EAA - Emre Arolat Architects, bu yıl on üçüncüsü düzenlenen Uluslararası Venedik Mimarlık Bienali kapsamında gerçekleştirilen "Traces of Centuries & Futures Steps" sergisinde yer alıyor. 29 Ağustos-25 Kasım 2012 tarihleri arasında Venedik'te Palazzo Bembo'da gerçekleşecek sergiye, 26 ülkeden 56 mimar davetli olarak katılıyor.
EAA, Palazzo Bembo'nun ikinci katında yer alan 11metrekarelik özel sergi alanında "her projenin, her özel durumun kendi sorunlarını tanımlamak, özel verilerini ayrıştırmak ve olabildiğince çok katmanlı bir tarifle özgülleşen durumun cevaplarını aramak" üzerine kurulu olan "durum odaklı" mimarlık yaklaşımını üç güncel proje ile örnekliyor. Kurulacak olanın her defasında yeniden tariflenmesi sürecindeki "farkındalık arayışı", birbirinden farklı durumlar için tasarlanmış olan Sancaklar Cami, Yalova Raif Dinçkök Kültür Merkezi ve Yalıkavak Palmarina projelerinin ana motivasyonunu oluşturuyor.
Venedik Bienalinin küratörlüğünü bu yıl David Chipperfield üstlendi. Chipperfield'in bienalin ana sergisi olarak kurguladığı "Common Ground" (Ortak Zemin) temalı uluslararası mimarlık sergisinde; mimarlar, sanatçılar ve akademisyenler tarafından üretilen toplam 66 proje yer alıyor. Küratörün "ortak zeminde buluşma" fikrinden hareketle kurguladığı sergiler, dünyadaki güncel mimarlık üretimine dair bir perspektif sunuyor.
EAA'nın Palazzo Bembo Sergisi'nde yer alan projeleri
Sancaklar Cami
Caminin üst avlusundaki parkın etrafını çevreleyen yüksek duvarlar, dışardaki karmaşık dünya ile kamusal parkın huzurlu atmosferi arasındaki belirgin sınırı vurgular. Arazide ilerlenip, tepeden aşağıya inilerek duvarlar arasından camiye girildiğinde, dışarıdaki dünya tamamen geride kalır. Yapı bütünüyle topografya ile hemhal olur. Basit bir mağarayı andıran camii, dua etmek ve Tanrı ile yalnız kalmak için hayli dramatik ve huşu uyandıran bir iç mekân sunar.

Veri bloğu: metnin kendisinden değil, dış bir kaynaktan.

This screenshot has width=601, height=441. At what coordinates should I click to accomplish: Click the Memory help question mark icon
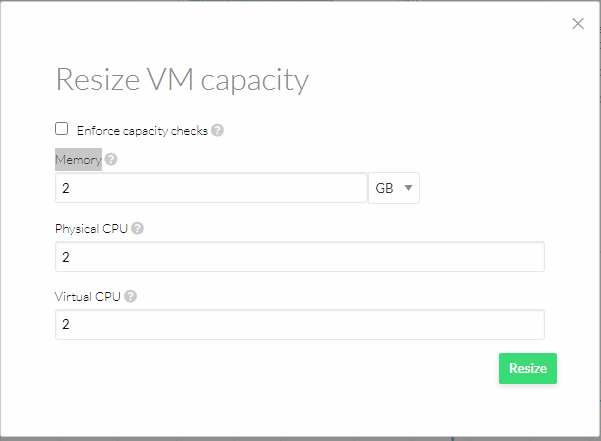pos(111,159)
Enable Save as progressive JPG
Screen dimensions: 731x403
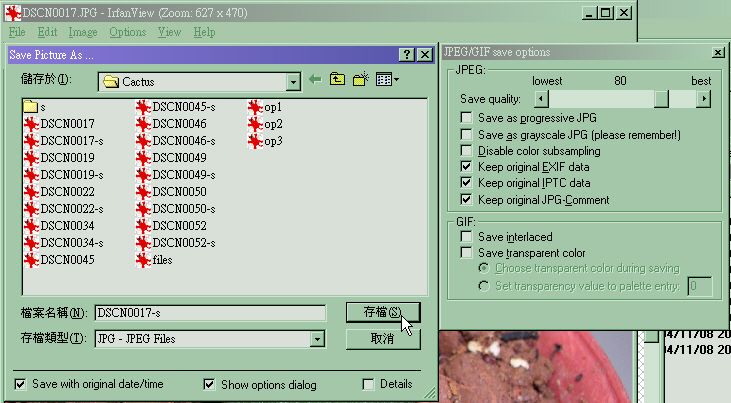tap(466, 118)
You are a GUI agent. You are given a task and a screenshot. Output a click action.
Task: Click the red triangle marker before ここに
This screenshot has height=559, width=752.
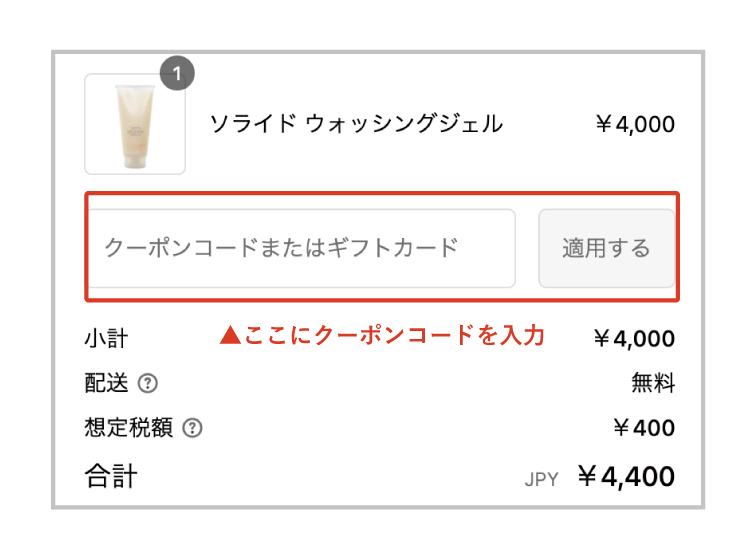pos(229,336)
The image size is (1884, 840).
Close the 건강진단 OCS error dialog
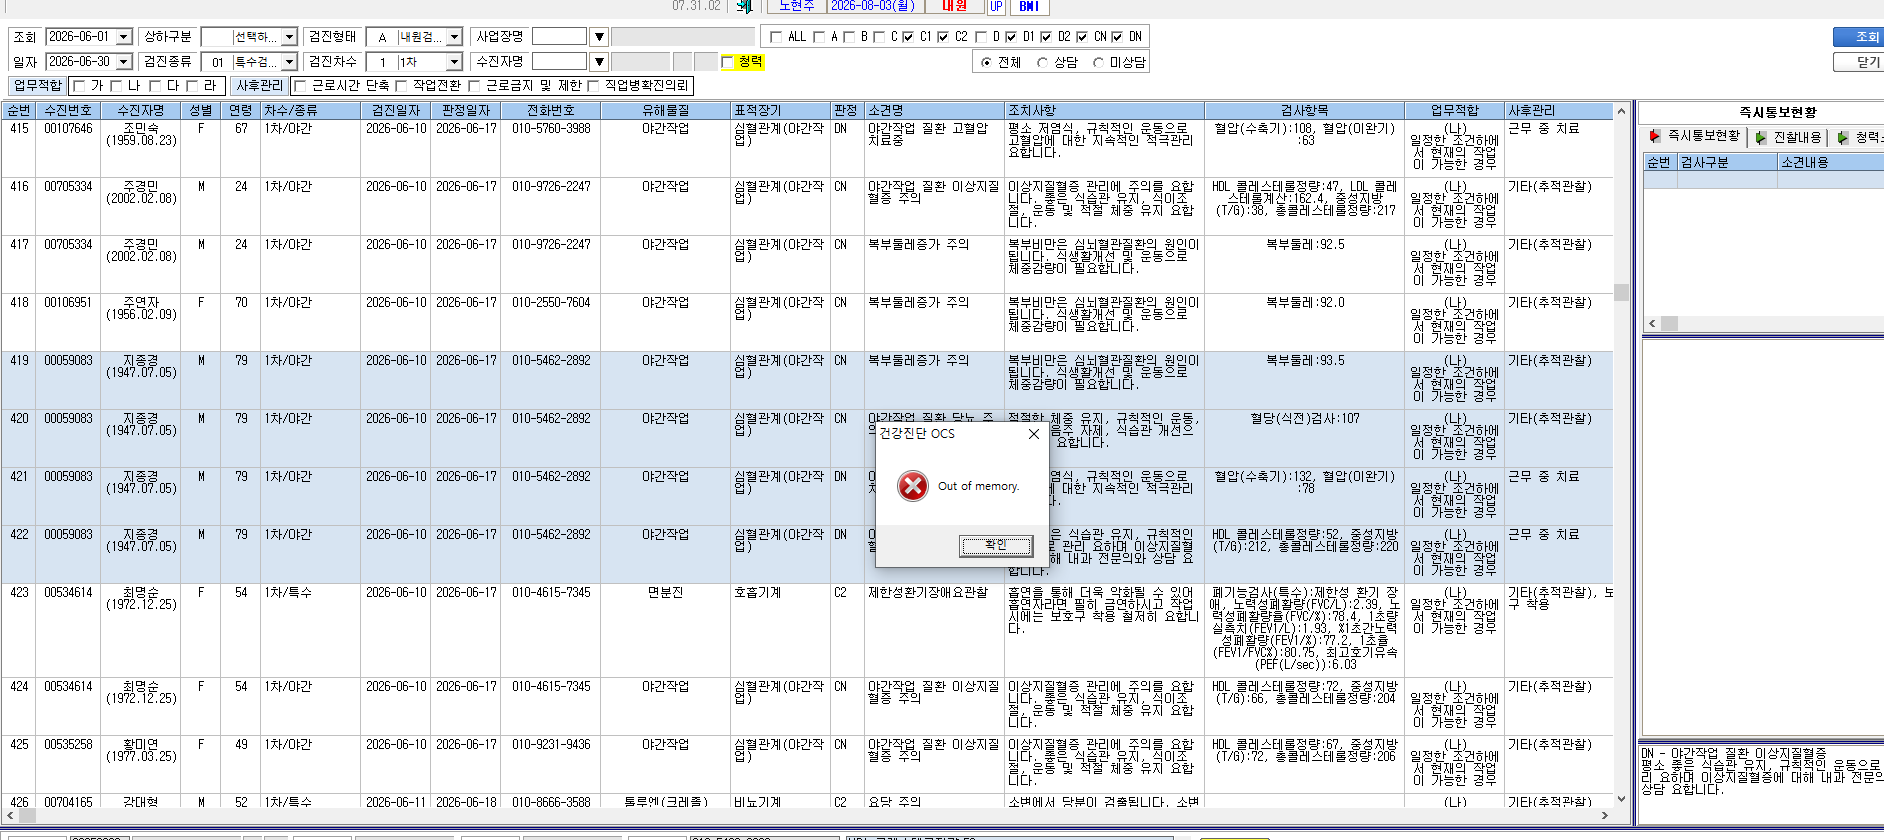[x=1034, y=434]
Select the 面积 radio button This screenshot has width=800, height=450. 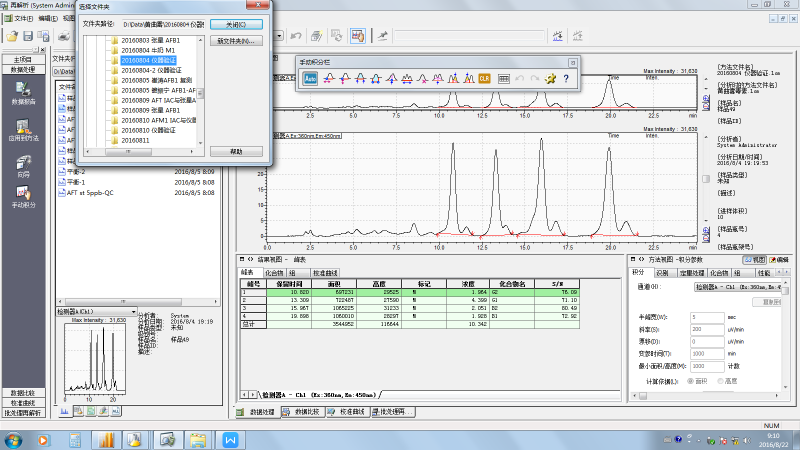coord(690,383)
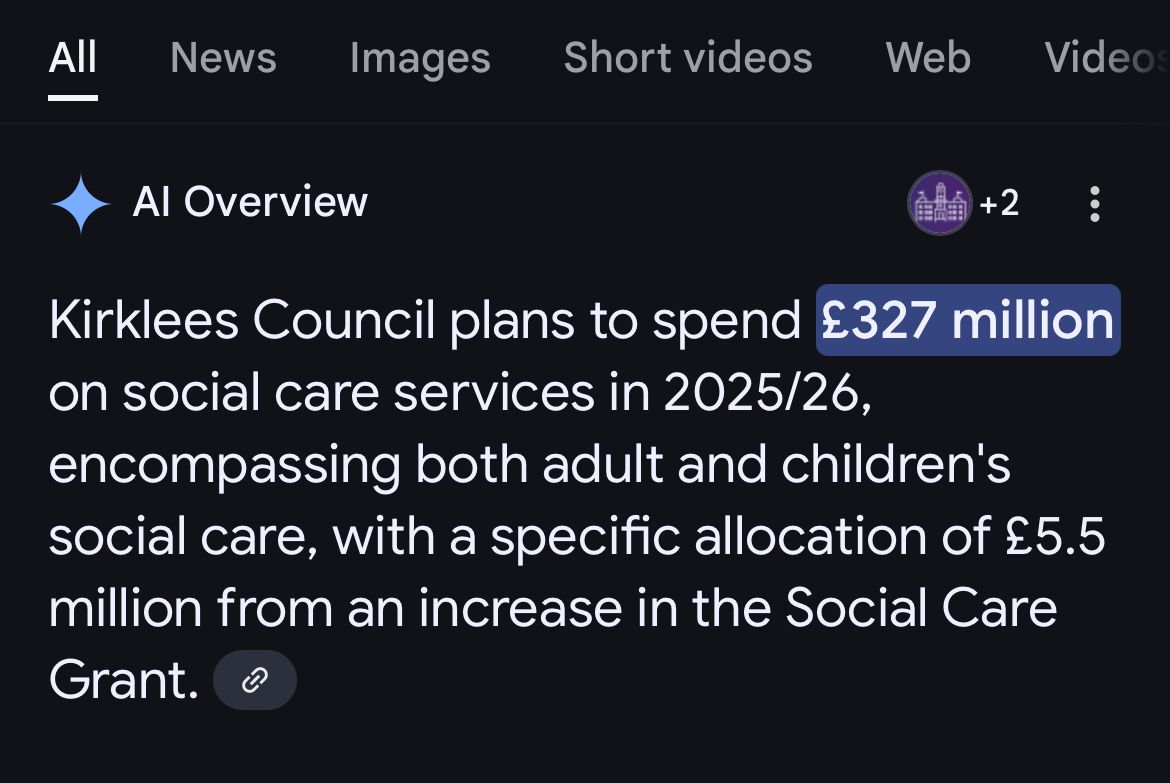
Task: Click the '2025/26' year in the text
Action: coord(760,392)
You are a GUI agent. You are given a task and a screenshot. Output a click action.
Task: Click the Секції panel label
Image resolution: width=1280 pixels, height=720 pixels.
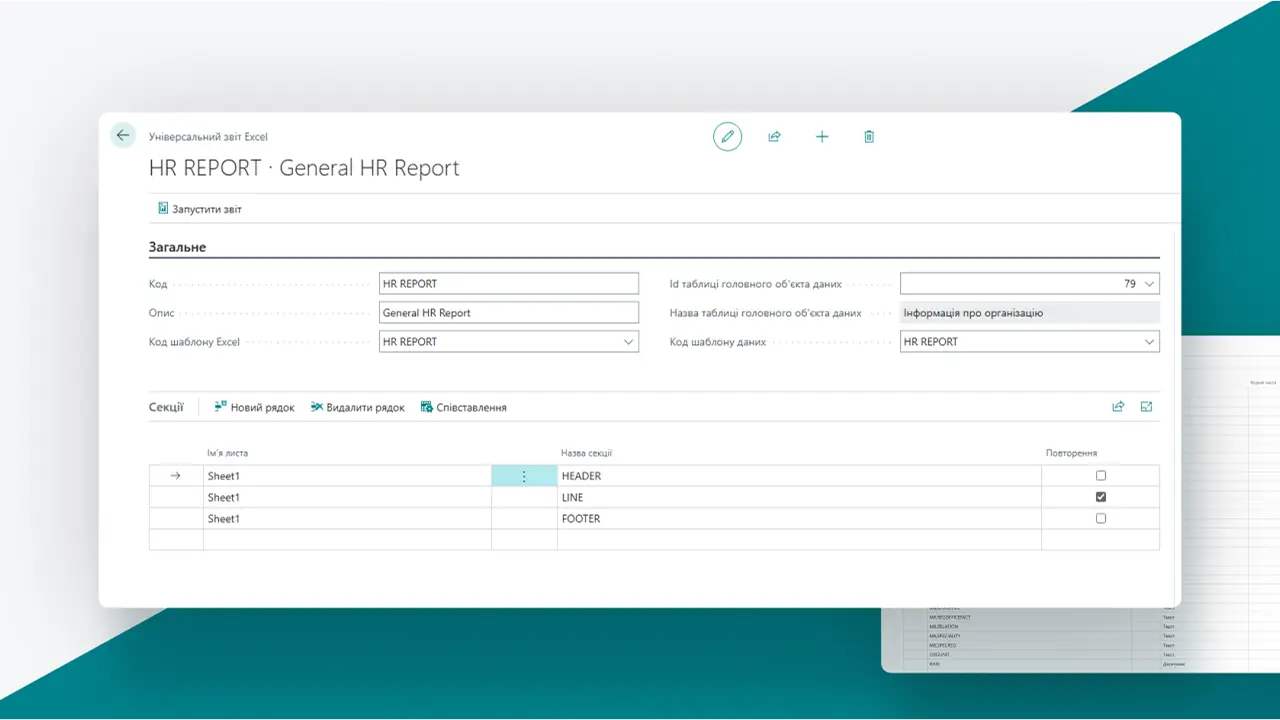(165, 407)
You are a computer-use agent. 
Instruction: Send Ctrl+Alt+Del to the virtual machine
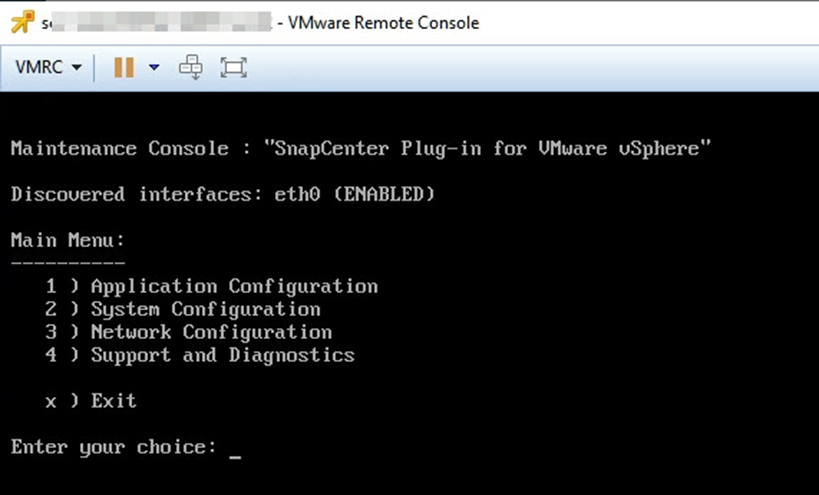coord(190,68)
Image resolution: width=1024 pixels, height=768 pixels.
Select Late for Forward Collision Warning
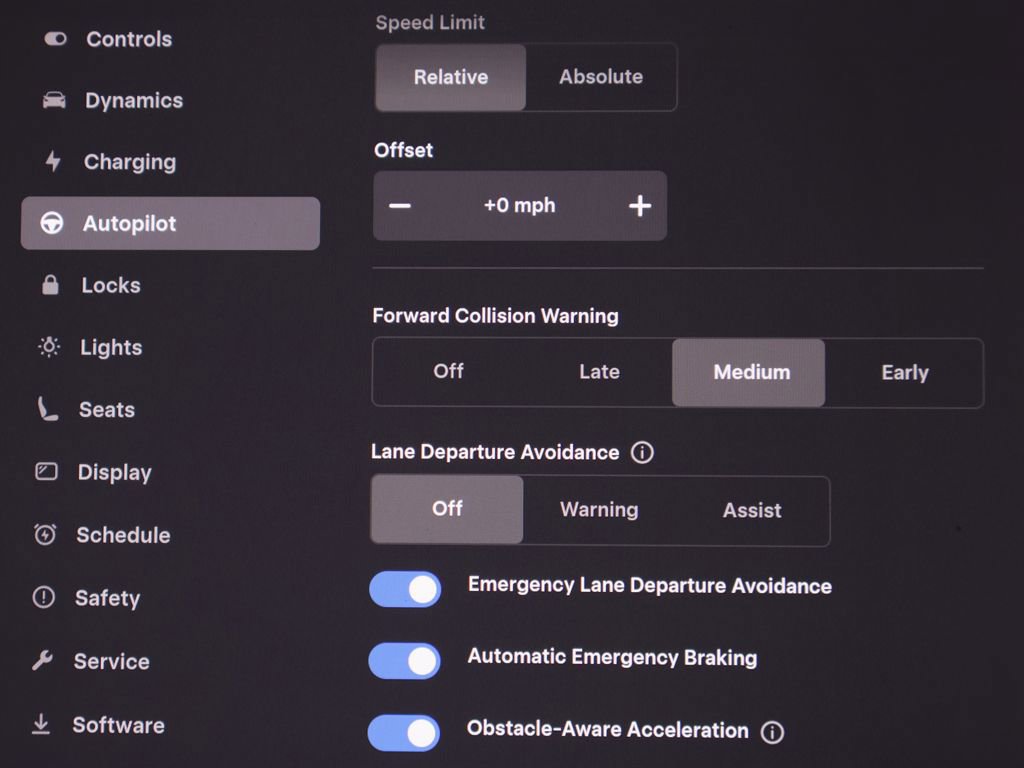[x=598, y=372]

Yalova Raif Dinçkök Kültür Merkezi
Kültür merkezinin kabuğunu oluşturan dış cephenin perfore edilmiş olması, yüzeyin tıpkı bir tül perde gibi akşam saatlerinde kaybolmasını ve ‘iç dünya'nın kolaylıkla algılanabilmesini sağlar. Kullanıcı yapıya herhangi bir kapı veya bariyer olmayan büyük bir ağızdan girer. Metal tül, içeride bu kez bir koruyucuya dönüşür. Rüzgarın, yağmurun veya güneşin olumsuz etkilerini dışarıda bırakır ancak yarı geçirgen yapısı sayesinde bu alanı tam bir ‘iç mekan' haline dönüştürmez. Doğal hava bu ara alanda serbestçe dolaşır.
Yalıkavak Palmarina
Yalıkavak'taki mevcut marinayı özellikle üst orta sınıfın kullanımına açacak olan yenileme ve genişletme projesi, bir yandan yeni gelenlerin arzu ve ihtiyaçlarını eksiksiz karşılarken diğer yandan Yalıkavak'ın, adına Akdenizlilik diyebileceğimiz yapı ve yaşam aurası içerisinde yer bulabilecek, bu yerin özgül nitelikleri ile diyalog kurabilen bir mekan silsilesi üretir. Bu nedenle, kolaylıkla jenerikleşerek yere yabancı hale gelecek bir tasarım yerine, farklı yüksekliklerdeki kütlelerin kompozisyonundan oluşan bir yapı dilini, yerin kendi özelliklerinden türeyen bir mimari karakter olarak kabul ederek devreye sokar. Bu yeni kompleks, bulunduğu yere yabancılaşmadan, ama bir ‘yeni gelen' olduğunu da unutmadan, hem tanıdık, hem yeni olmayı amaçlar.